**OBJECTIVE**
Arrange every line of the rows below as a JSON list of strings, with one string per line and no blank lines. Leave the pictures out of the answer.

**Items from a dataset**
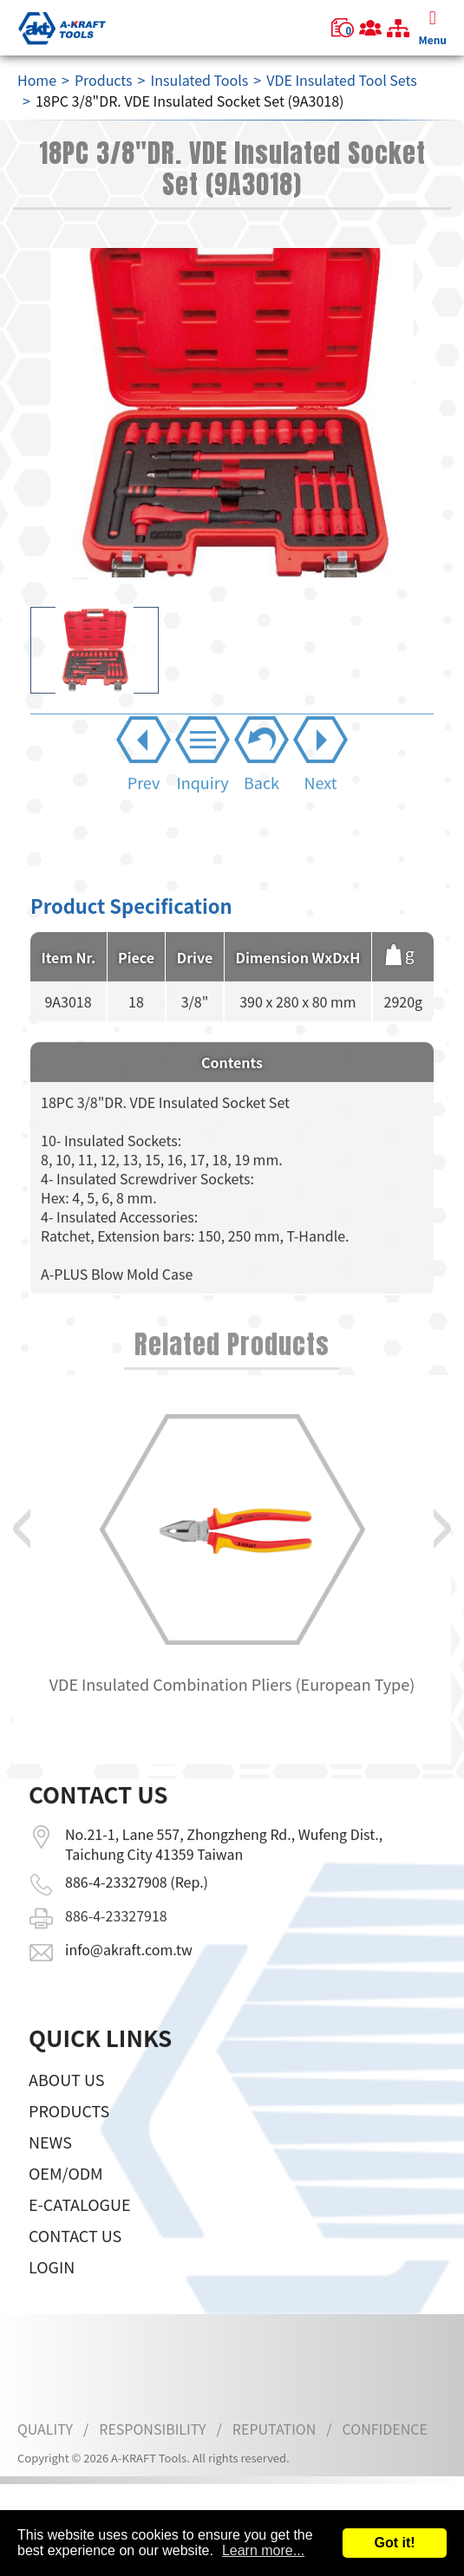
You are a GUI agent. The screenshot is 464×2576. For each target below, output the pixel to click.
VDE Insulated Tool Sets (341, 79)
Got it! (394, 2542)
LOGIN (52, 2312)
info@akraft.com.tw (129, 1903)
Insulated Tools (199, 79)
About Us (66, 2125)
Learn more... (263, 2550)
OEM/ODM (66, 2219)
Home (36, 79)
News (50, 2187)
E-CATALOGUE (80, 2250)
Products (104, 79)
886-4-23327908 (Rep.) (136, 1835)
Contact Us (75, 2281)
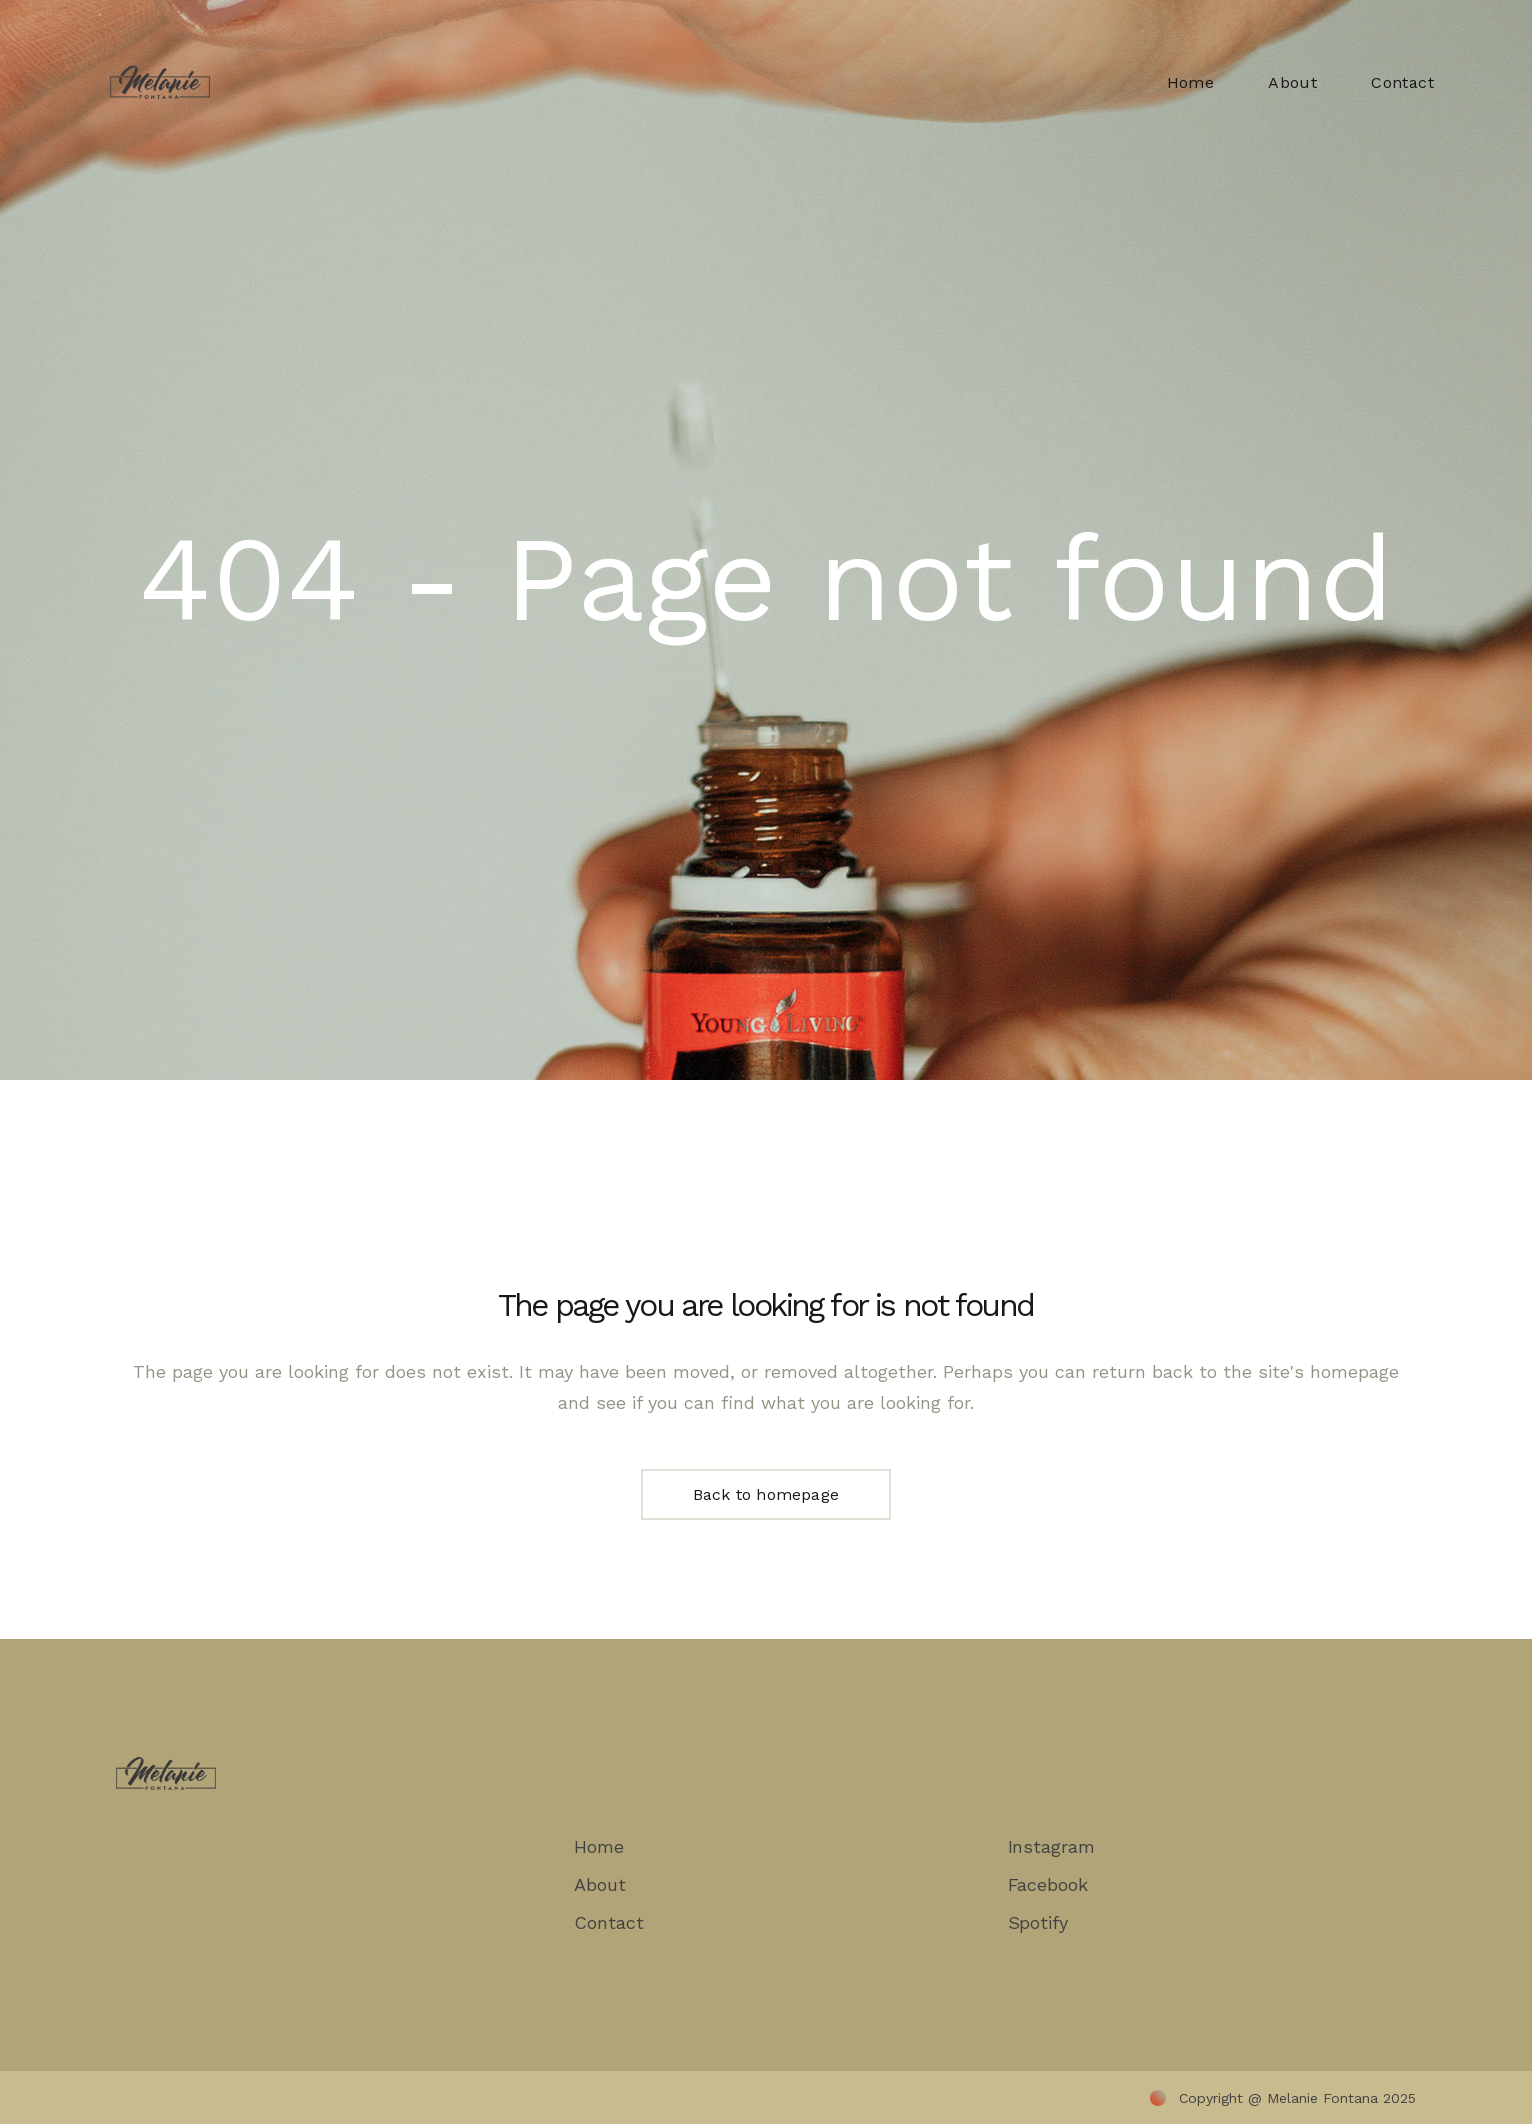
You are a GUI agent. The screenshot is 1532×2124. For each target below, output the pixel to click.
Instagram (1051, 1846)
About (600, 1884)
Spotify (1038, 1922)
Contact (608, 1922)
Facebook (1048, 1884)
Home (599, 1846)
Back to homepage (766, 1494)
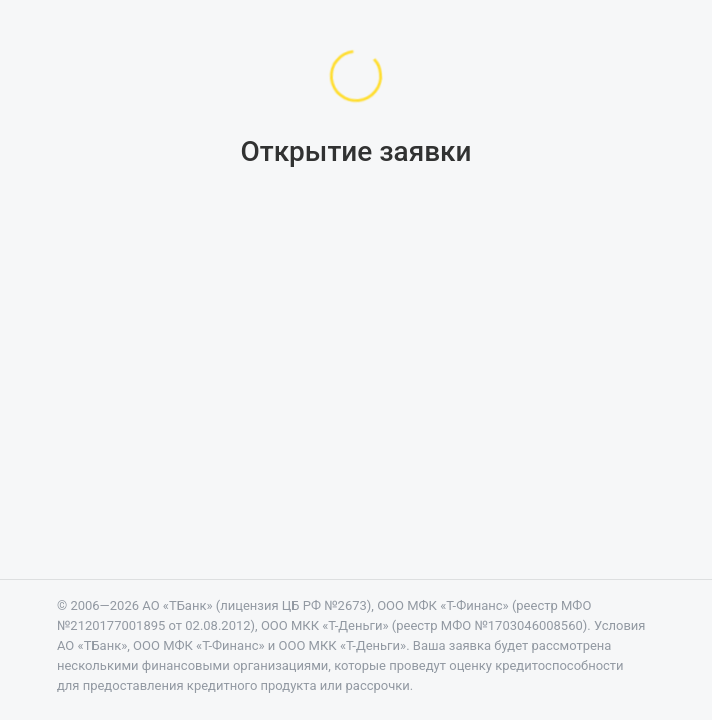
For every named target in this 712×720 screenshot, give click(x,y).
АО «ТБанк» (177, 605)
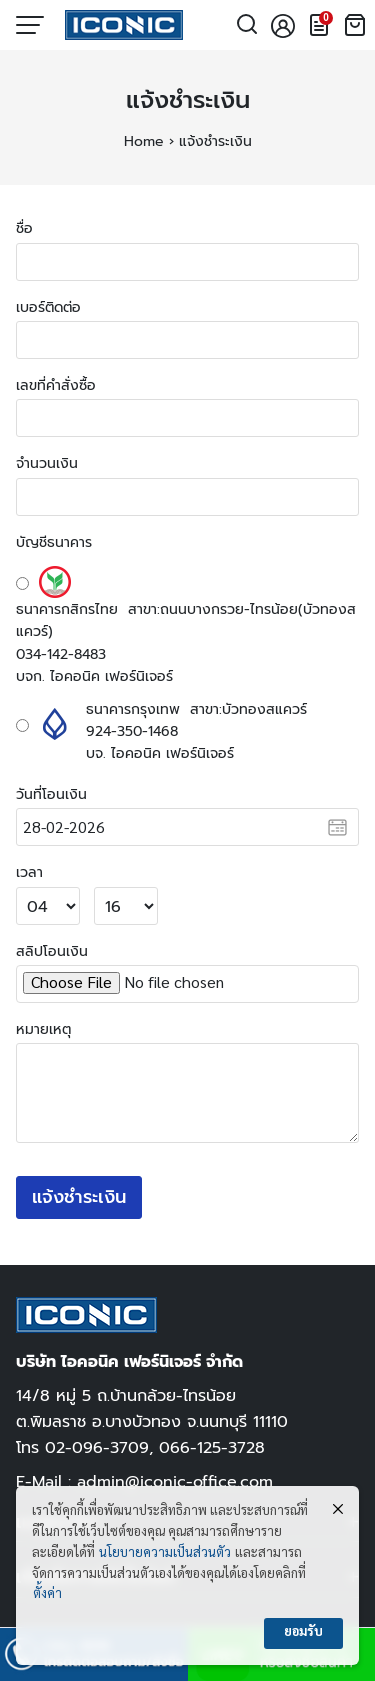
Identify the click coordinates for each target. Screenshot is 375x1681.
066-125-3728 (212, 1447)
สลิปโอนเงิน (52, 951)
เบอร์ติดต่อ (48, 307)
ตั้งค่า (47, 1594)
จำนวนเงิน (47, 463)
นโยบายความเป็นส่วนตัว (165, 1553)
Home (144, 141)
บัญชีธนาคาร (54, 542)
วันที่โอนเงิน (51, 794)
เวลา (29, 872)
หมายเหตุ (43, 1029)
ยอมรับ (303, 1632)
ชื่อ (24, 228)
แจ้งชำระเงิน (188, 100)
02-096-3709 (97, 1447)
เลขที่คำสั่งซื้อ (56, 385)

**TASK SOLUTION**
[
  "You are a GUI agent. The screenshot is 464×2576. For each target below, output the pixel to click.",
  "VDE Insulated Tool Sets (341, 79)",
  "Got it! (394, 2542)",
  "LOGIN (52, 2312)",
  "info@akraft.com.tw (129, 1903)",
  "Insulated Tools (199, 79)",
  "About Us (66, 2125)",
  "Learn more... (263, 2550)",
  "OEM/ODM (66, 2219)",
  "Home (36, 79)",
  "News (50, 2187)",
  "E-CATALOGUE (80, 2250)",
  "Products (104, 79)",
  "886-4-23327908 (Rep.) (136, 1835)",
  "Contact Us (75, 2281)",
  "You are a GUI agent. The screenshot is 1532×2124. For each target below, output the pixel to click.",
  "Instagram (1051, 1846)",
  "About (600, 1884)",
  "Spotify (1038, 1922)",
  "Contact (608, 1922)",
  "Facebook (1048, 1884)",
  "Home (599, 1846)",
  "Back to homepage (766, 1494)",
  "For every named target in this 712×720 screenshot, give click(x,y).",
  "АО «ТБанк» (177, 605)",
  "Identify the click coordinates for each target. Screenshot is 375x1681.",
  "066-125-3728 (212, 1447)",
  "สลิปโอนเงิน (52, 951)",
  "เบอร์ติดต่อ (48, 307)",
  "ตั้งค่า (47, 1594)",
  "จำนวนเงิน (47, 463)",
  "นโยบายความเป็นส่วนตัว (165, 1553)",
  "Home (144, 141)",
  "บัญชีธนาคาร (54, 542)",
  "วันที่โอนเงิน (51, 794)",
  "เวลา (29, 872)",
  "หมายเหตุ (43, 1029)",
  "ยอมรับ (303, 1632)",
  "ชื่อ (24, 228)",
  "แจ้งชำระเงิน (188, 100)",
  "02-096-3709 (97, 1447)",
  "เลขที่คำสั่งซื้อ (56, 385)"
]